芸術とロマンス

29/May/2024 in Tokyo

*English ver

芸術とロマンスはよく似ている。

どちらも「人生のエンターテイメント」に過ぎず、必須のものではないという点において。


芸術作品とはゼイタク品であることは論を俟たないであろう。

災害や戦争といった異常事態が起きて生存が脅かされたとき、誰が文学書や絵画やクラシック音楽などを求めるだろうか。

まずは生存を助けるもの、典型的には食料がもっとも優先される。

いかなる芸術作品も、泥にまみれた小さなにんじん一本以下の価値しかないのである。

芸術は、「生存」の状態が改善し、「生活」を進められる状態になってようやく求められる。

肉体的ニーズが満たされたあとにはじめて精神的充足がくる。

しかしこの時点においても、芸術は依然として「あってもなくてもいいもの」である。

現実に世の多くの人は、文学書を読まなくても、美術館に行かなくても、高尚な音楽を聞かなくても、それなりに楽しい生活を、いや芸術作品なんかにかまけている連中よりもはるかにシンプルで、そしてはるかに満ち足りた生活を送っているのだ。

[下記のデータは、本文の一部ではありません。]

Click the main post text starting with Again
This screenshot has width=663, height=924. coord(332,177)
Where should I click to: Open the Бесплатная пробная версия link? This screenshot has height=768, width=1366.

芸術とは、確かに人生を豊かにしてくるものだが、必ずしもマストではない。

芸術とは、それよりも根源的なニーズが満たされたあとにはじめて求められる。

この2点を思うとき、これはそのままロマンスにも当てはまると気がつく。

たとえば仕事も住む場所もない人間にとって、ロマンスは高嶺の花どころか不要なものである。

そしてロマンスは、確かに人生を豊かにしてくれるし、「この世の真実」「人生の真実」といったものを私たちに示してくれることがある。芸術作品のように。

しかしだからといって、ロマンスが必須のものかといえばそうではなく、「人生における娯楽」という点では芸術と同じである。

そもそも「人生の真実」といったものも、大半の人には不要なものだ。そんなことを知らなくても、いやむしろ知らない方が、気ままで楽しい人生を送れるのだから。